#### Records for the exercise:
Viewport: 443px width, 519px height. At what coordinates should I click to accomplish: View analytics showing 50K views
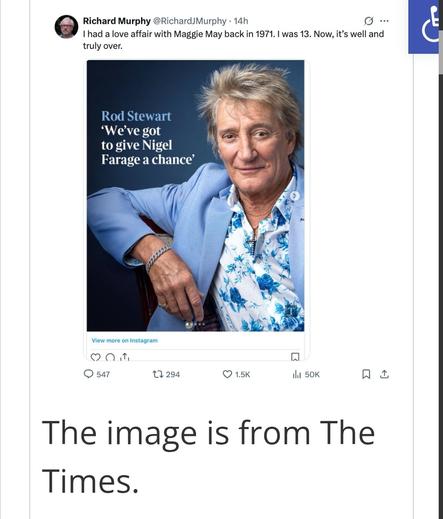pos(306,374)
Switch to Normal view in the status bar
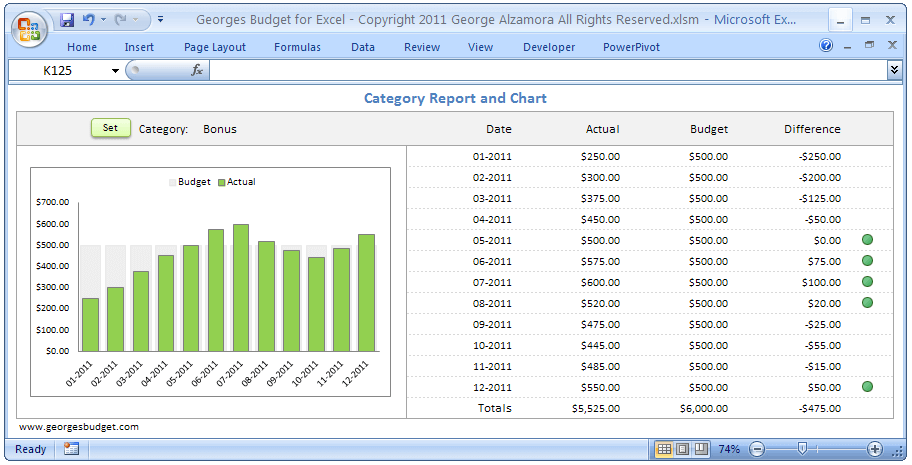Image resolution: width=912 pixels, height=465 pixels. [x=664, y=449]
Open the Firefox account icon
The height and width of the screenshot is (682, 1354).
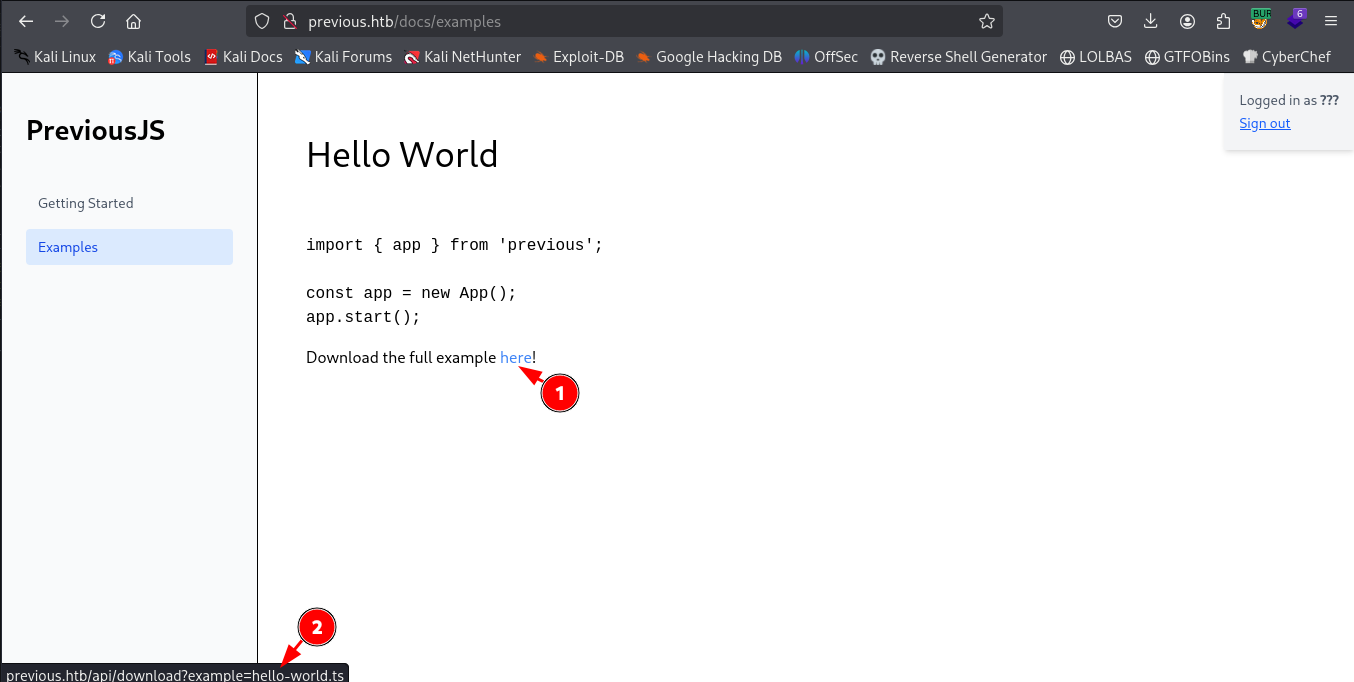(1187, 21)
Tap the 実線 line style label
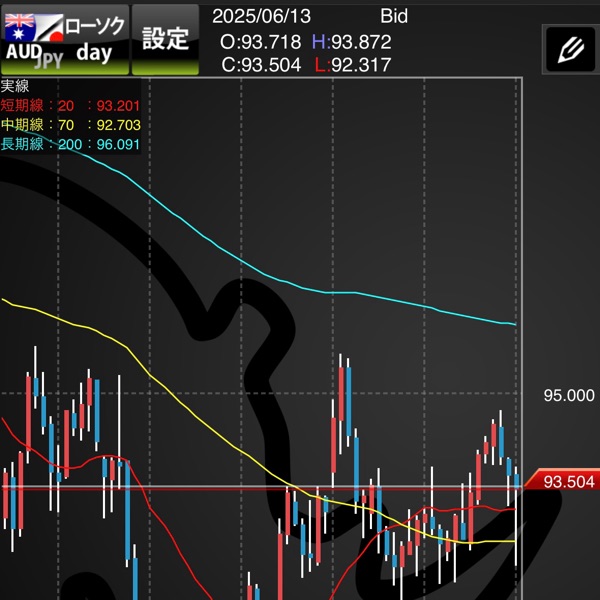This screenshot has width=600, height=600. point(15,86)
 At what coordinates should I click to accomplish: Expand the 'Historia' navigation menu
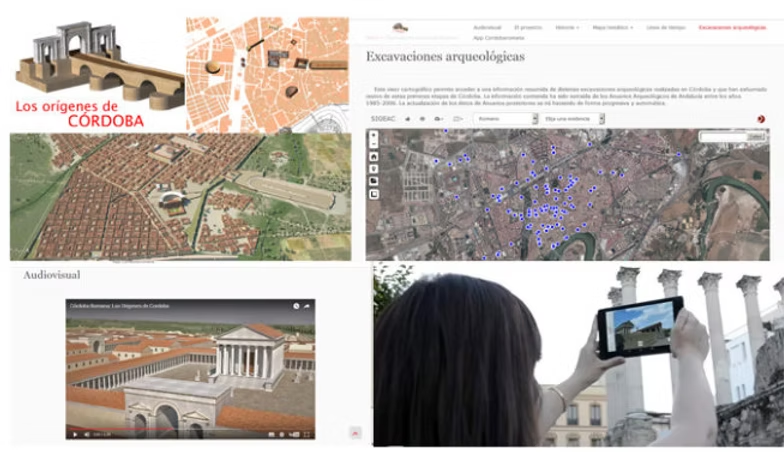[567, 28]
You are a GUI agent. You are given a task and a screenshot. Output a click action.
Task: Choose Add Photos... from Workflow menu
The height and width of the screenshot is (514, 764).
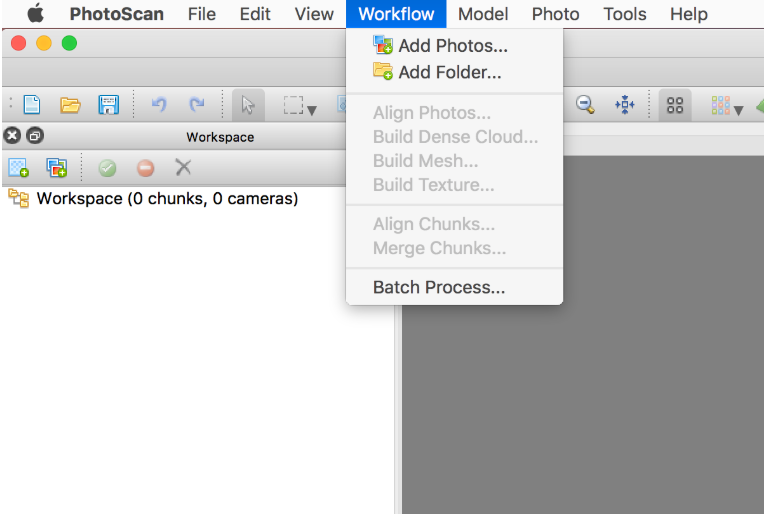[454, 45]
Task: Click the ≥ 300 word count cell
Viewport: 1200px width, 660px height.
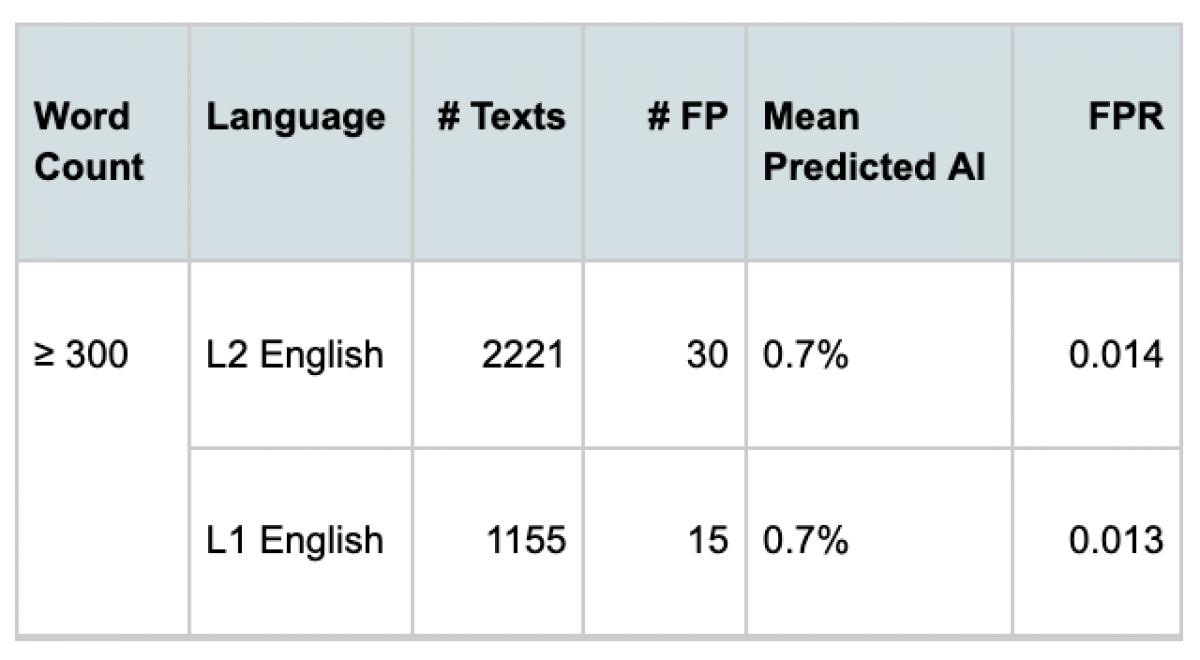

#### Prompt:
Pull out the lines of the entries word for word, from the line with "Open the Firefox account icon" up to and including the last line of the entries, leaving out the pictures.

#### Full output:
Open the Firefox account icon
The height and width of the screenshot is (682, 1354).
(1187, 21)
Tap the 実線 line style label
This screenshot has width=600, height=600. point(15,86)
 At what coordinates should I click to accomplish: Expand the 'Historia' navigation menu
[567, 28]
You are a GUI agent. You are given a task and a screenshot. Output a click action.
Task: Choose Add Photos... from Workflow menu
The height and width of the screenshot is (514, 764).
[454, 45]
Task: Click the ≥ 300 word count cell
Viewport: 1200px width, 660px height.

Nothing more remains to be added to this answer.